Yesterday I paid $3.85 for gasoline at the local convenience store. A week ago, the price was $4.19. A week before that it was $4.49. So, as of today, the 12 gallons I put into my car every time I fill up is now costing me $6 dollars less than it cost me two weeks ago – enough left over for a coffee and a lottery ticket on my way to work.
According to the Commerce Department, the only two categories of expenditures which have increased more than 5 percent over the same time a year ago are energy and food. Now granted, these two categories comprise at least one-third of the average household budget, maybe as much as one half. And these two categories have increased over last year by more than 50 percent.
That’s the bad news about this current inflationary time. The good news is that these two categories are also categories whose prices are not just a function of supply and demand but are categories in which the demand for these products is not just a function of what consumers have to spend, it’s also a function of what they want to spend.
A few years ago, I recall that the average automobile commute was 16 miles each way which for the typical car being driven back and forth to work, means roughly 1.5 gallons of gasoline every day or 30 gallons every month. At 5 bucks a gallon I’m going to spend $150 a month to earn what right now is (again an average) a monthly paycheck of four or five grand.
I have yet to see one interview with one driver complaining about the price of gasoline where the person is asked how many miles they have to drive on a typical weekday. I have yet to see one, single story on the nightly Fake News (I watch NBC out of habit) which covers how many consumers are car-pooling to work.
As for food costs, the story is the same. The typical family can’t afford to put food on the table, particularly all those healthy foods like fresh vegetables and veggie meats. What about the bottled water which I see every other shopper at my local Stop & Shop still buying even though where I live the tap water is fresh and clean?
The last thing the ‘ruinous inflation’ will cause Americans to do is give up their middle-class lifestyles which basically are what makes this country the most stable and law-abiding society on the face of this earth.
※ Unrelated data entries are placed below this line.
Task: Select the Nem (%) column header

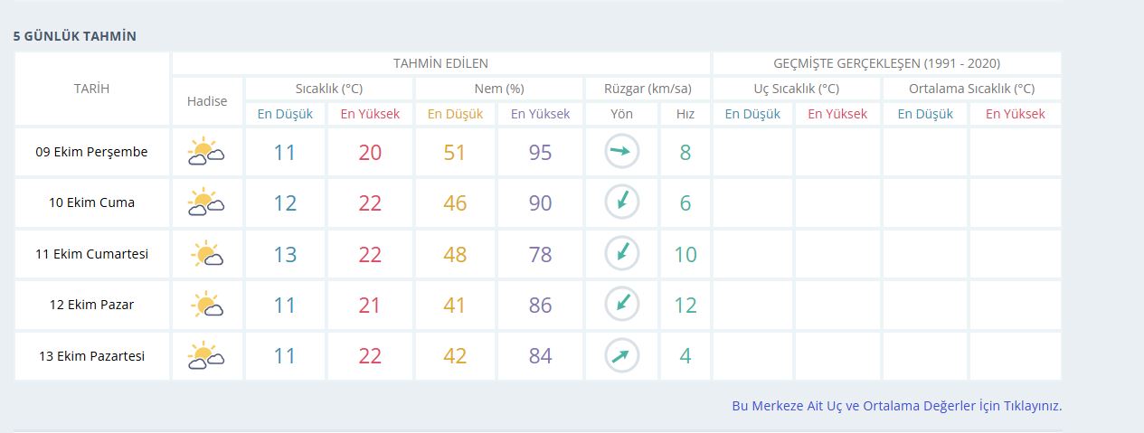Action: (x=498, y=89)
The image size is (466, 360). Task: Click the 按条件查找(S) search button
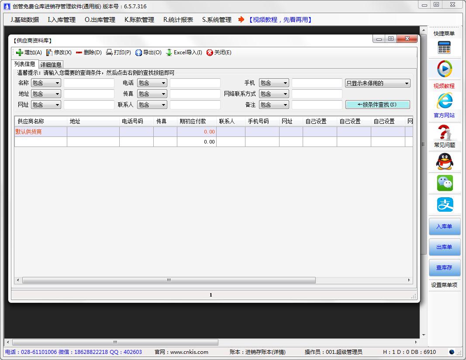click(377, 105)
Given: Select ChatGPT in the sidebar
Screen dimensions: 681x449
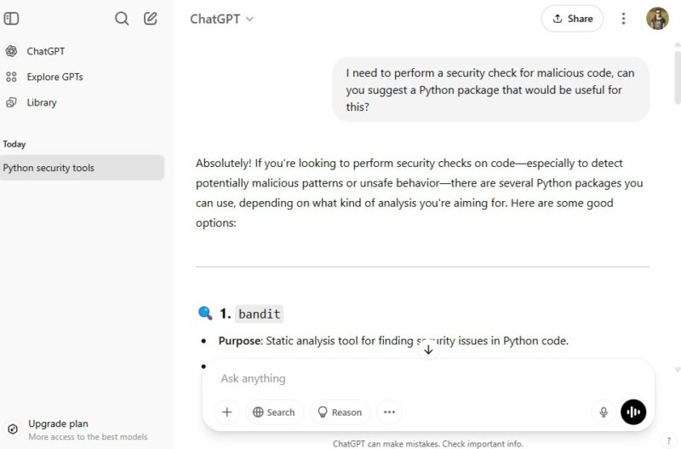Looking at the screenshot, I should [x=45, y=51].
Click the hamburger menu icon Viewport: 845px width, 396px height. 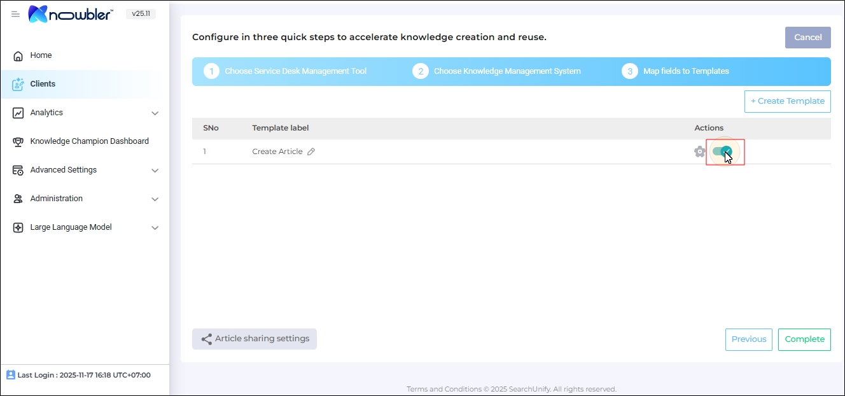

Yea, yea, I know all about January 6th. I also know there wouldn’t have been any riot if Orange Shithead had done what he was supposed to do, which was call out the National Guard.
I thought about how badly and stupidly OS responded to the ‘kung flu’ when I hear how Joe’s administration is responding to the monkeypox virus which granted, isn’t nearly as serious as Covid-19. But maybe the impact of the Pandemic might have been significantly lessened if Trump hadn’t bungled it from Day 1.
I love how Orange Shithead referred to himself during the Pandemic as a ‘wartime President.’ If Trump had been President when Pearl Harbor was bombed, the United States would have ended up as a satellite of Nazi Germany or Imperial Japan.
Talking about inflation, how about the inflation in salaries which has occurred during these ruinous times? The convenience store chain near me is hiring drivers to deliver fuel from the wholesale depot to their individual stores and offering a starting salary of 105 grand plus a sign-on bonus of a thousand bucks.
Know what the requirements are to land one of those jobs in a community where nice, two-bedroom apartments rent for $800 a month? Try a CDL, pass a drug test and you’re good to go. Snag one of those fuel delivery jobs, then pay your rent and you only have six grand a month left over to cover the costs of bottled water and your subscription to Netflix.
Oops, I forgot. The company is also paying for a family medical plan.